Output, word for word, the line that contains "The height and" and all lines after it in the records below, omitting pictures.

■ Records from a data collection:
◆ ◆ ◆ ◆
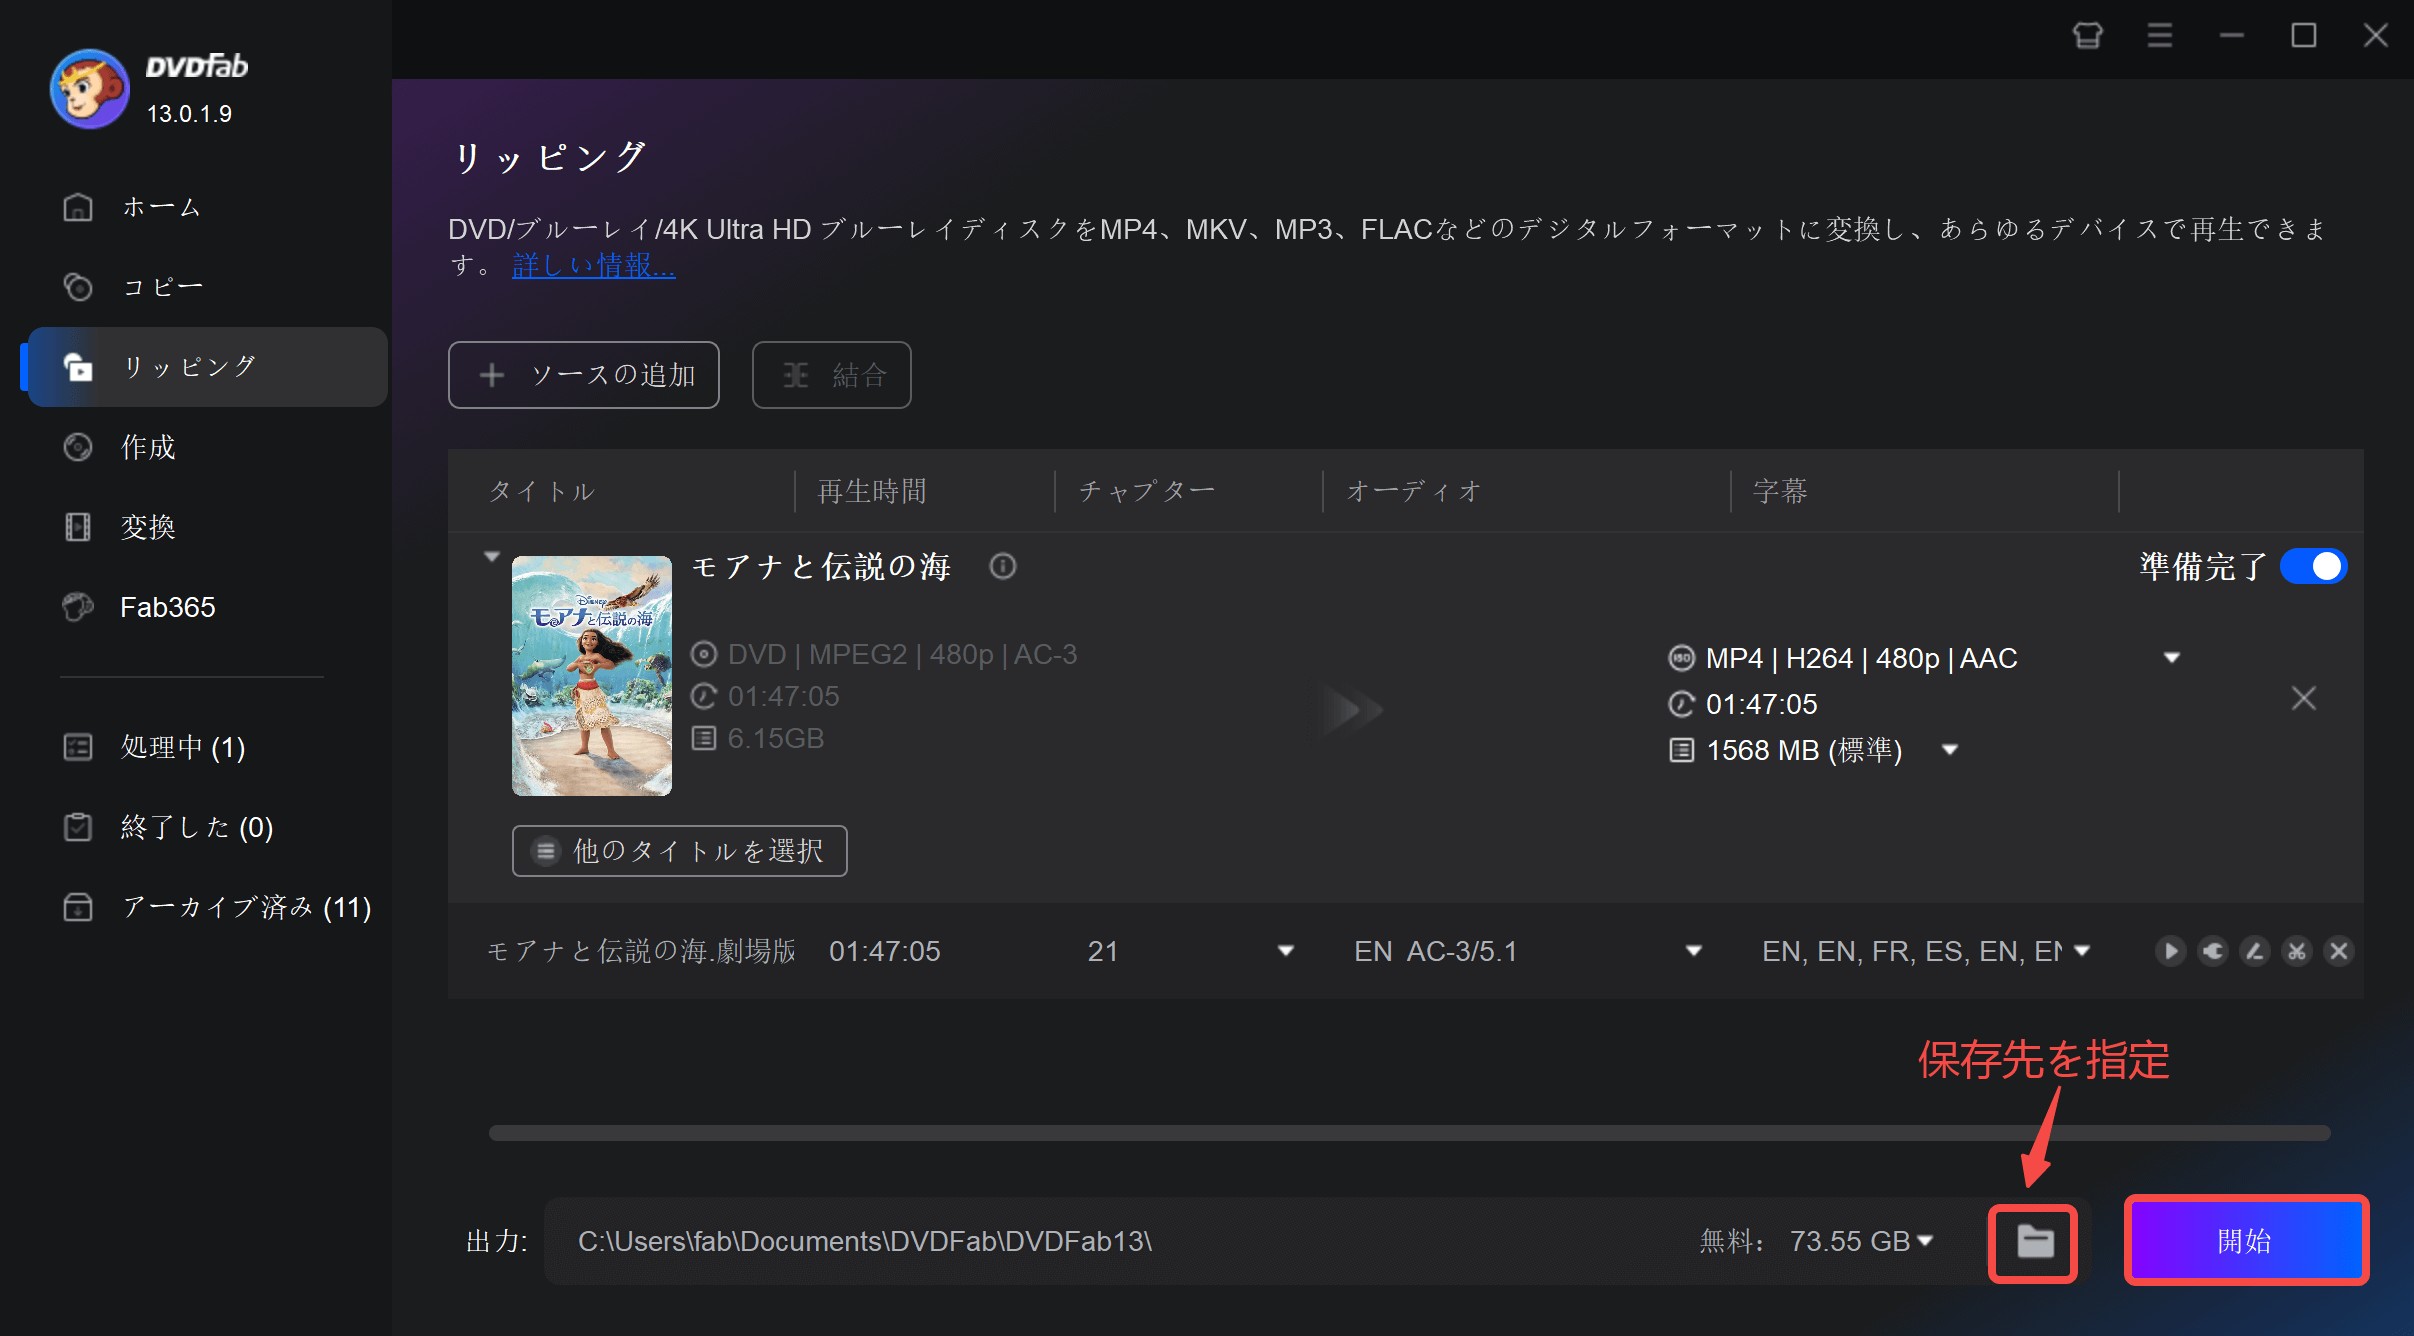This screenshot has height=1336, width=2414.
Task: Open 処理中 (1) task list
Action: pyautogui.click(x=182, y=747)
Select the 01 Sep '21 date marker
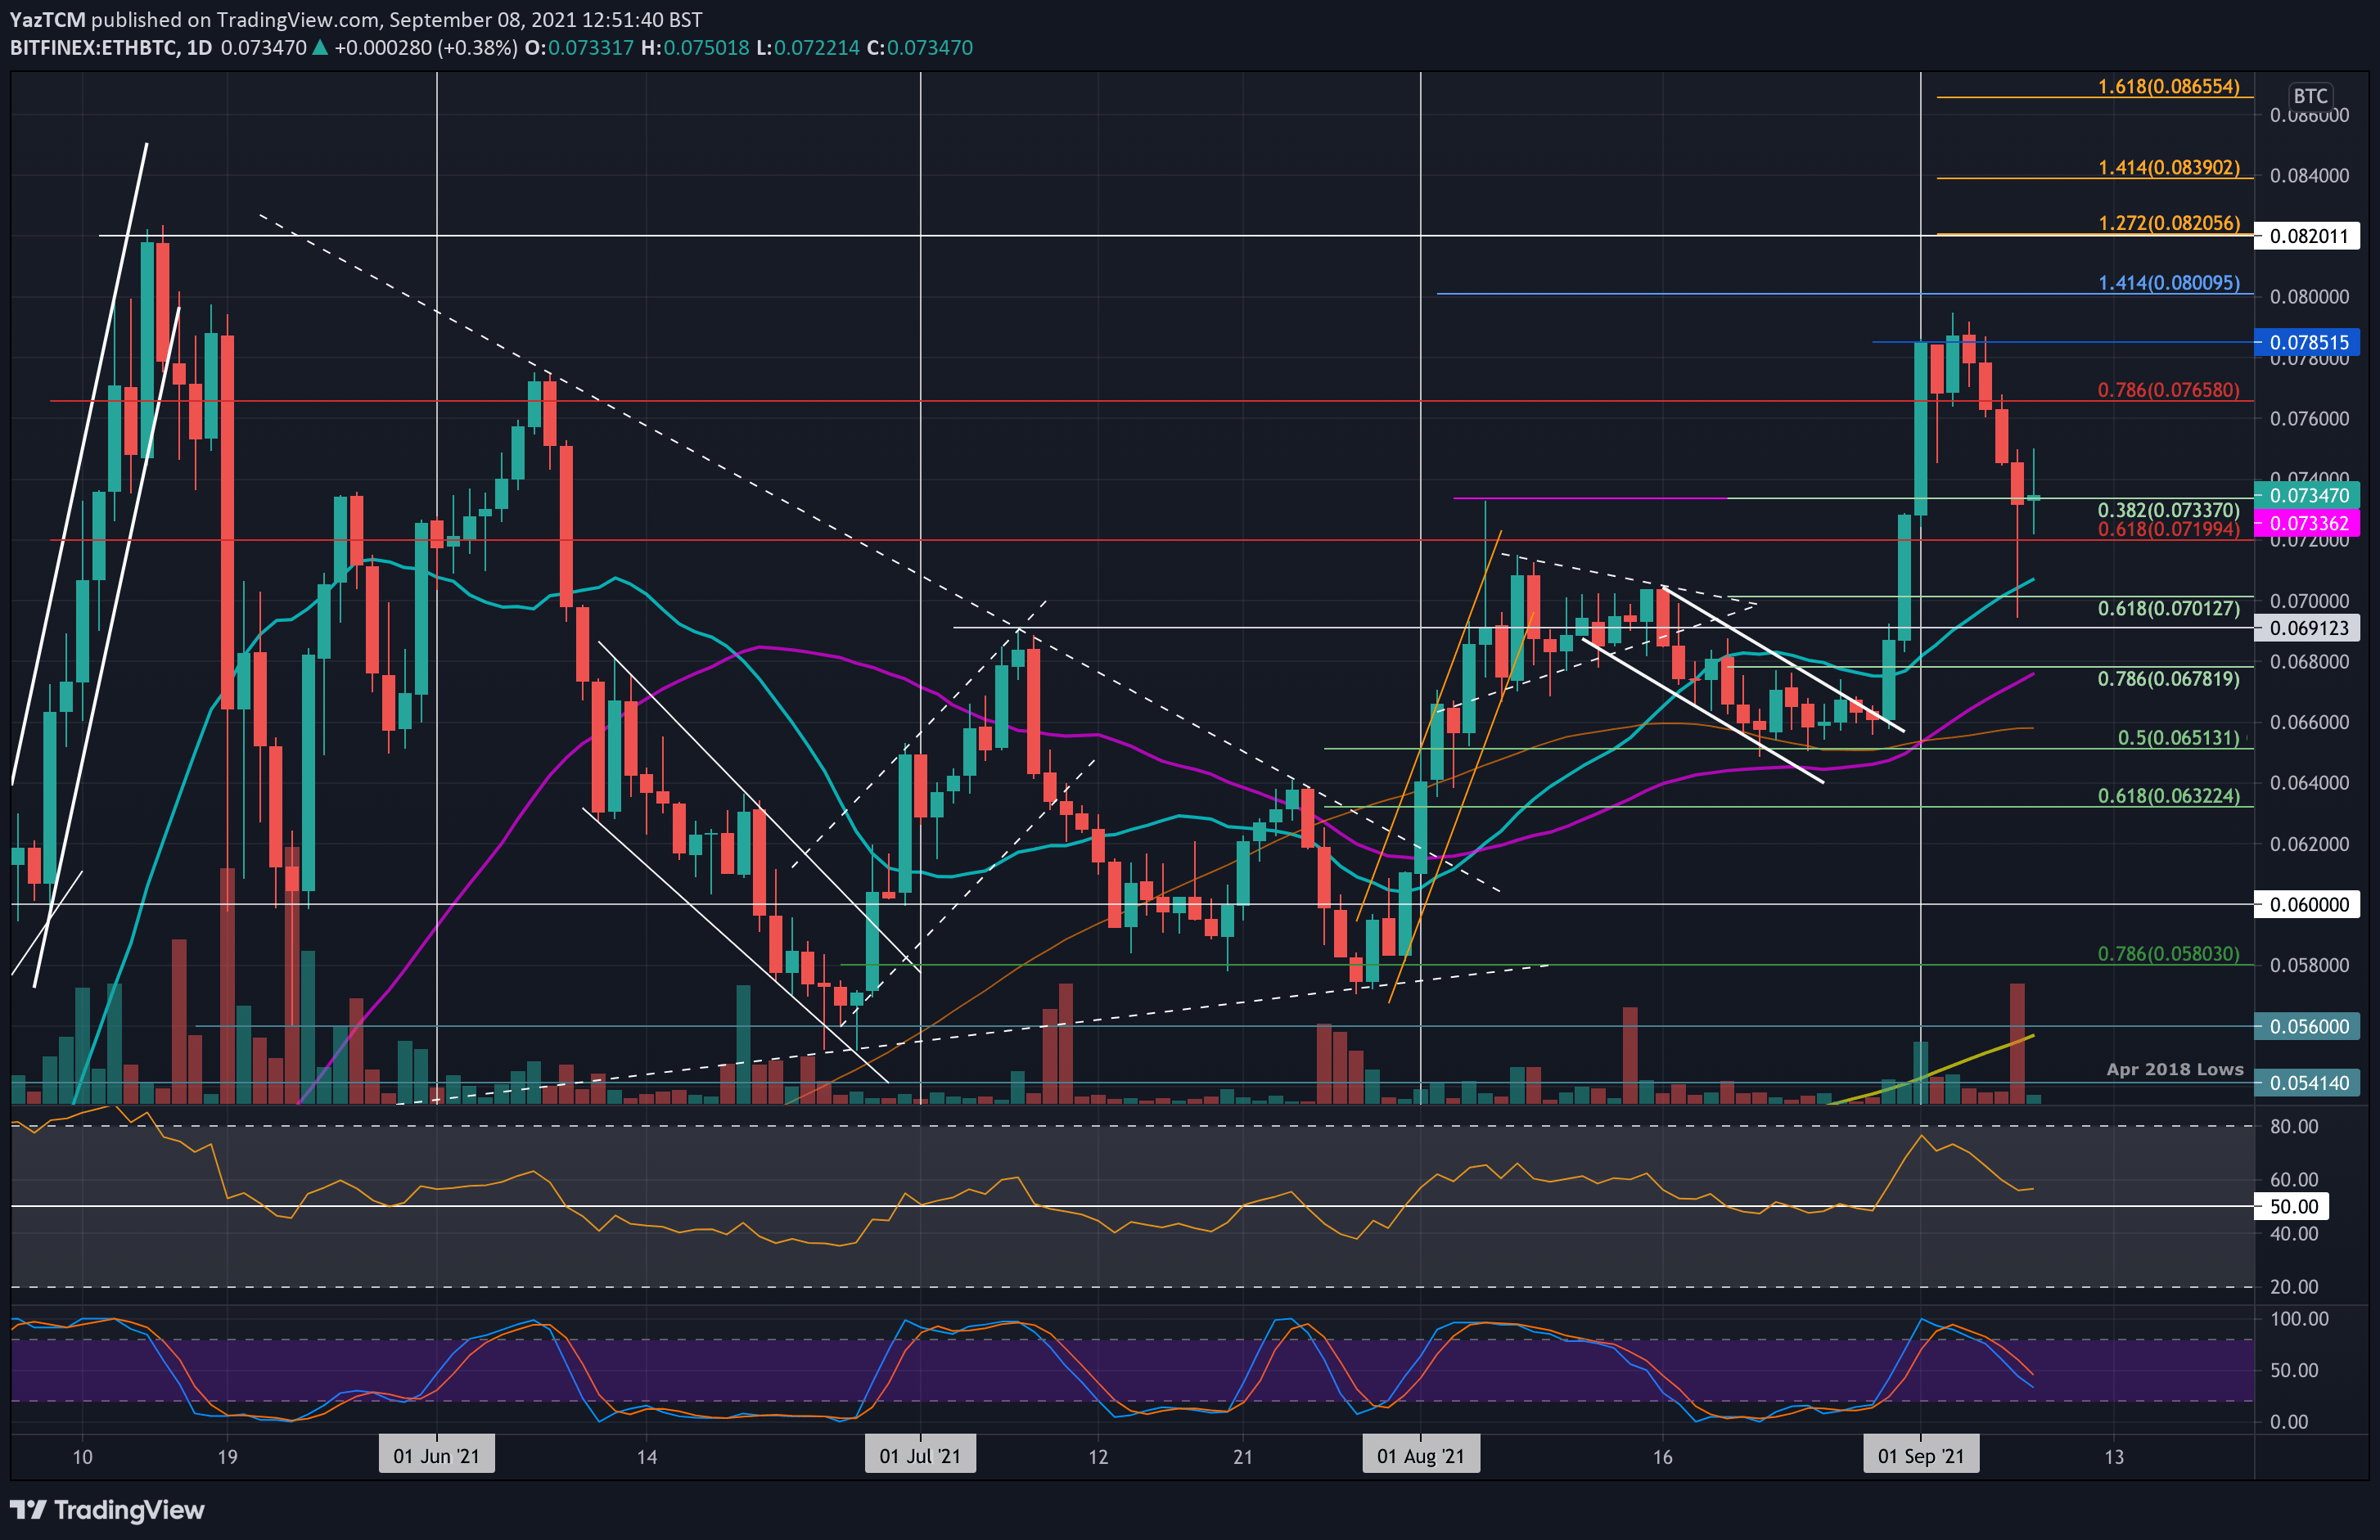2380x1540 pixels. click(1920, 1456)
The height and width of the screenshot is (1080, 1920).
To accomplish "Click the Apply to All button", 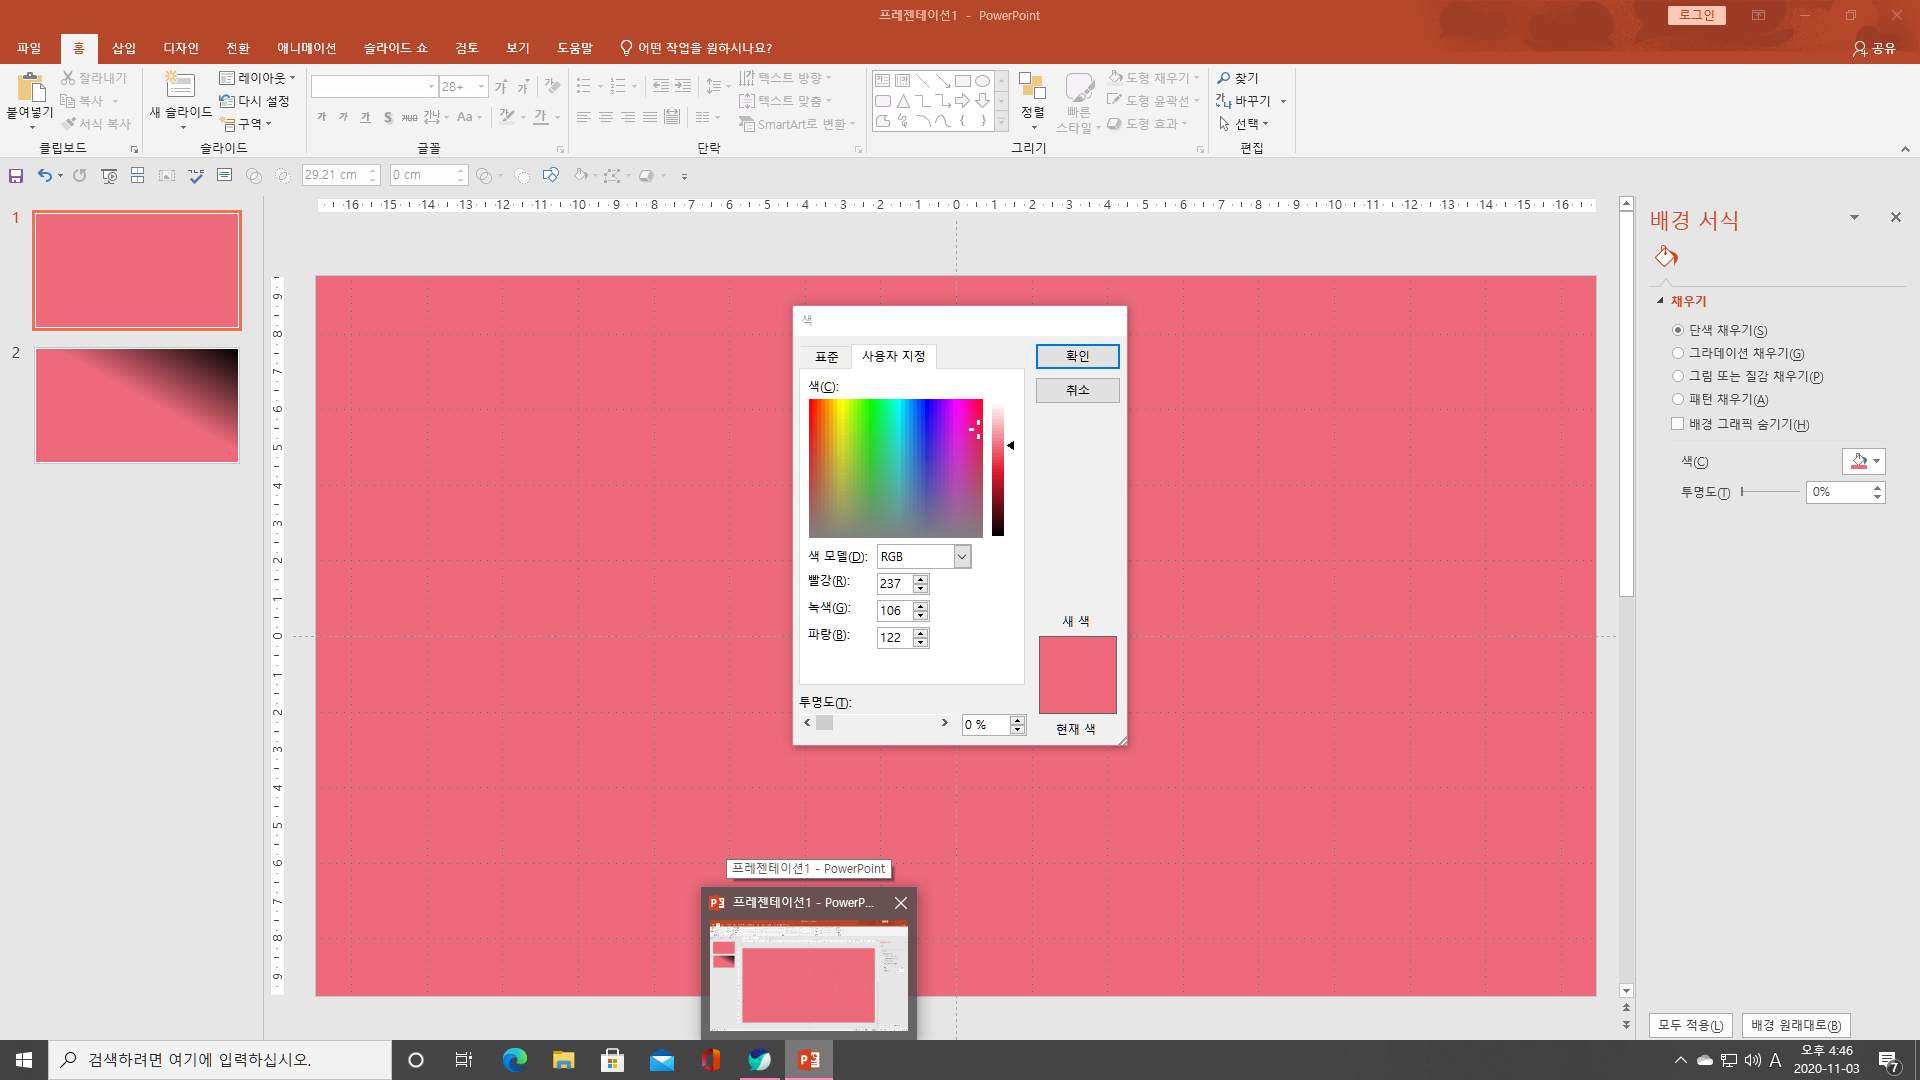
◆ ◆ ◆ ◆
■ EXPECTED ANSWER:
The height and width of the screenshot is (1080, 1920).
To accomplish "Click the Apply to All button", 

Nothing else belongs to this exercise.